Please reproduce the records below, substituting "shipping address" for "billing address" and changing nothing else.

----------

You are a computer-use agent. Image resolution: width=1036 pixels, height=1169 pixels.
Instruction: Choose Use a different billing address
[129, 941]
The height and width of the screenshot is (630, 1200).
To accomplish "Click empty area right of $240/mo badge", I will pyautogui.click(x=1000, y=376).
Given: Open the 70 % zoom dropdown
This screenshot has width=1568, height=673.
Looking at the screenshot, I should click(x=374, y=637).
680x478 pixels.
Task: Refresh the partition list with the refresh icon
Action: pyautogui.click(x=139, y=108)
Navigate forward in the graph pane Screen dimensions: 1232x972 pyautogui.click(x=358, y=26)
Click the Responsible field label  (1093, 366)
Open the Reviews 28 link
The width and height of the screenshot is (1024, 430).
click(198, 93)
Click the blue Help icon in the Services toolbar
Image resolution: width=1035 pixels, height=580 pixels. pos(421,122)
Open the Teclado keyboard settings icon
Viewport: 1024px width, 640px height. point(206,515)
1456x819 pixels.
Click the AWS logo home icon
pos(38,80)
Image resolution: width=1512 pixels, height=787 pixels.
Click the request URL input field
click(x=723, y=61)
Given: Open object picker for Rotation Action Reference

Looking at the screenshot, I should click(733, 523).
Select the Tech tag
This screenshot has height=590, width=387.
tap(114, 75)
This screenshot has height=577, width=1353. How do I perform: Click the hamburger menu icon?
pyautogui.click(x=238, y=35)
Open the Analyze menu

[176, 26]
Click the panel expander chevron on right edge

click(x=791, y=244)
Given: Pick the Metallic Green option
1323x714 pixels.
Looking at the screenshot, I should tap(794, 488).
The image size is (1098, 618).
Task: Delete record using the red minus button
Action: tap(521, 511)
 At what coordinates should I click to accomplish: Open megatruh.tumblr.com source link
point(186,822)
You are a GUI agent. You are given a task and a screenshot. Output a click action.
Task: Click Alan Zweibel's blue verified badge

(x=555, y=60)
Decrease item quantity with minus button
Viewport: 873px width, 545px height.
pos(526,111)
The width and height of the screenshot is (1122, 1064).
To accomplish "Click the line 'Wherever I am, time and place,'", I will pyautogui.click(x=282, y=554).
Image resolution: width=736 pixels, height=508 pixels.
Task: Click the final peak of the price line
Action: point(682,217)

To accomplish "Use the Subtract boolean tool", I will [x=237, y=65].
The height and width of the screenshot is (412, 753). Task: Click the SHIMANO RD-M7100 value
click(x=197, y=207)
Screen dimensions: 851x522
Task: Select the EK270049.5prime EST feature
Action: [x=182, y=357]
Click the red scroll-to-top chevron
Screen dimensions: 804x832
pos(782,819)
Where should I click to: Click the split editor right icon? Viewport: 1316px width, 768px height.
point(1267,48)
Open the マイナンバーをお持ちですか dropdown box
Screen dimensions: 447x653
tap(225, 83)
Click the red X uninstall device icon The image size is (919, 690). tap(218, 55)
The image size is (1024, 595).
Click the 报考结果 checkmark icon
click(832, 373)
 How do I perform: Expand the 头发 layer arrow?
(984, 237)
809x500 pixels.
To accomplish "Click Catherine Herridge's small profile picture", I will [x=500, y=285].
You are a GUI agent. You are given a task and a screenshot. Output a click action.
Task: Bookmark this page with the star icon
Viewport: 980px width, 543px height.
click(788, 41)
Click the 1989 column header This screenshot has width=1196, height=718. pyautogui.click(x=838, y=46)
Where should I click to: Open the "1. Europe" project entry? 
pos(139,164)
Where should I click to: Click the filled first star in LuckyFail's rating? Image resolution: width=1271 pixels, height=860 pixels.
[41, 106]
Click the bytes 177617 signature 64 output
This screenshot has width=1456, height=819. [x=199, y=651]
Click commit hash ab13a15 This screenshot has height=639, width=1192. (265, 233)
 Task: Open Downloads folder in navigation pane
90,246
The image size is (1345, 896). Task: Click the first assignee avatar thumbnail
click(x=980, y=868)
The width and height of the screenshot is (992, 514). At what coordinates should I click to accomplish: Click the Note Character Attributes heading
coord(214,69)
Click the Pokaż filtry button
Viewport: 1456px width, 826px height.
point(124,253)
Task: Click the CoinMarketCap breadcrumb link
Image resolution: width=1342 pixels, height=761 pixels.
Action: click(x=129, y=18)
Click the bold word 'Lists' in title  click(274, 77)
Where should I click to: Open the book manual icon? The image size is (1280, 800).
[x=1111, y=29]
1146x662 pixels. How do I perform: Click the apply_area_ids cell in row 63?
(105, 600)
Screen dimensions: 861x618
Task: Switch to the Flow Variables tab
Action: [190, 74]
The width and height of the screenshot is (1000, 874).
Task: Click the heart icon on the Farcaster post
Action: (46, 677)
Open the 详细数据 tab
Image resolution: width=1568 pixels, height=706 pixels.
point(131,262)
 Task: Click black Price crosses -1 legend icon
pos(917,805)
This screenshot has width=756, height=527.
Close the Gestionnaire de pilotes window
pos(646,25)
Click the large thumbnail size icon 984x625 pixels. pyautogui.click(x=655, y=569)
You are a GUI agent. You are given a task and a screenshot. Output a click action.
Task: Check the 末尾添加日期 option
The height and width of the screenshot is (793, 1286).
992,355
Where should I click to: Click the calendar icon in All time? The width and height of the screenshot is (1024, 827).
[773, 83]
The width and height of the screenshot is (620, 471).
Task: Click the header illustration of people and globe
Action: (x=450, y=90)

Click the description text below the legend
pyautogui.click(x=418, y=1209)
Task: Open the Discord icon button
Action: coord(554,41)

----------

■ **Solution below**
You are a computer-use agent. Image resolution: width=1036 pixels, height=1169 pixels.
Instruction: Choose Use a different shipping address
[129, 941]
The height and width of the screenshot is (630, 1200).
To accomplish "Click empty area right of $240/mo badge", I will pyautogui.click(x=1000, y=376).
Given: Open the 70 % zoom dropdown
This screenshot has width=1568, height=673.
Looking at the screenshot, I should click(x=374, y=637).
680x478 pixels.
Task: Refresh the partition list with the refresh icon
Action: pyautogui.click(x=139, y=108)
Navigate forward in the graph pane Screen dimensions: 1232x972 pyautogui.click(x=358, y=26)
Click the Responsible field label  (1093, 366)
Open the Reviews 28 link
The width and height of the screenshot is (1024, 430).
click(198, 93)
Click the blue Help icon in the Services toolbar
Image resolution: width=1035 pixels, height=580 pixels. pos(421,122)
Open the Teclado keyboard settings icon
Viewport: 1024px width, 640px height. point(206,515)
1456x819 pixels.
Click the AWS logo home icon
pos(38,80)
Image resolution: width=1512 pixels, height=787 pixels.
Click the request URL input field
click(x=723, y=61)
Given: Open object picker for Rotation Action Reference

Looking at the screenshot, I should click(733, 523).
Select the Tech tag
This screenshot has height=590, width=387.
tap(114, 75)
This screenshot has height=577, width=1353. How do I perform: Click the hamburger menu icon?
pyautogui.click(x=238, y=35)
Open the Analyze menu

[176, 26]
Click the panel expander chevron on right edge

click(x=791, y=244)
Given: Pick the Metallic Green option
1323x714 pixels.
Looking at the screenshot, I should tap(794, 488).
The image size is (1098, 618).
Task: Delete record using the red minus button
Action: tap(521, 511)
 At what coordinates should I click to accomplish: Open megatruh.tumblr.com source link
point(186,822)
You are a GUI agent. You are given a task and a screenshot. Output a click action.
Task: Click Alan Zweibel's blue verified badge

(x=555, y=60)
Decrease item quantity with minus button
Viewport: 873px width, 545px height.
pos(526,111)
The width and height of the screenshot is (1122, 1064).
To accomplish "Click the line 'Wherever I am, time and place,'", I will pyautogui.click(x=282, y=554).
Image resolution: width=736 pixels, height=508 pixels.
Task: Click the final peak of the price line
Action: point(682,217)

To accomplish "Use the Subtract boolean tool", I will [x=237, y=65].
The height and width of the screenshot is (412, 753). Task: Click the SHIMANO RD-M7100 value
click(x=197, y=207)
Screen dimensions: 851x522
Task: Select the EK270049.5prime EST feature
Action: [x=182, y=357]
Click the red scroll-to-top chevron
Screen dimensions: 804x832
pos(782,819)
Where should I click to: Click the split editor right icon? Viewport: 1316px width, 768px height.
point(1267,48)
Open the マイナンバーをお持ちですか dropdown box
Screen dimensions: 447x653
tap(225, 83)
Click the red X uninstall device icon The image size is (919, 690). tap(218, 55)
The image size is (1024, 595).
Click the 报考结果 checkmark icon
click(832, 373)
 How do I perform: Expand the 头发 layer arrow?
(984, 237)
809x500 pixels.
To accomplish "Click Catherine Herridge's small profile picture", I will [x=500, y=285].
You are a GUI agent. You are given a task and a screenshot. Output a click action.
Task: Bookmark this page with the star icon
Viewport: 980px width, 543px height.
click(788, 41)
Click the 1989 column header This screenshot has width=1196, height=718. pyautogui.click(x=838, y=46)
Where should I click to: Open the "1. Europe" project entry? 
pos(139,164)
Where should I click to: Click the filled first star in LuckyFail's rating? Image resolution: width=1271 pixels, height=860 pixels.
[41, 106]
Click the bytes 177617 signature 64 output
This screenshot has width=1456, height=819. [x=199, y=651]
Click commit hash ab13a15 This screenshot has height=639, width=1192. (265, 233)
 Task: Open Downloads folder in navigation pane
90,246
The image size is (1345, 896). Task: Click the first assignee avatar thumbnail
click(x=980, y=868)
The width and height of the screenshot is (992, 514). At what coordinates should I click to accomplish: Click the Note Character Attributes heading
coord(214,69)
Click the Pokaż filtry button
Viewport: 1456px width, 826px height.
point(124,253)
Task: Click the CoinMarketCap breadcrumb link
Image resolution: width=1342 pixels, height=761 pixels.
Action: click(x=129, y=18)
Click the bold word 'Lists' in title  click(274, 77)
Where should I click to: Open the book manual icon? The image size is (1280, 800).
[x=1111, y=29]
1146x662 pixels. How do I perform: Click the apply_area_ids cell in row 63?
(105, 600)
Screen dimensions: 861x618
Task: Switch to the Flow Variables tab
Action: [190, 74]
The width and height of the screenshot is (1000, 874).
Task: Click the heart icon on the Farcaster post
Action: (46, 677)
Open the 详细数据 tab
Image resolution: width=1568 pixels, height=706 pixels.
point(131,262)
 Task: Click black Price crosses -1 legend icon
pos(917,805)
This screenshot has width=756, height=527.
Close the Gestionnaire de pilotes window
pos(646,25)
Click the large thumbnail size icon 984x625 pixels. pyautogui.click(x=655, y=569)
You are a GUI agent. You are given a task and a screenshot. Output a click action.
Task: Check the 末尾添加日期 option
The height and width of the screenshot is (793, 1286).
992,355
Where should I click to: Click the calendar icon in All time? The width and height of the screenshot is (1024, 827).
[773, 83]
The width and height of the screenshot is (620, 471).
Task: Click the header illustration of people and globe
Action: (x=450, y=90)

Click the description text below the legend
pyautogui.click(x=418, y=1209)
Task: Open the Discord icon button
Action: coord(554,41)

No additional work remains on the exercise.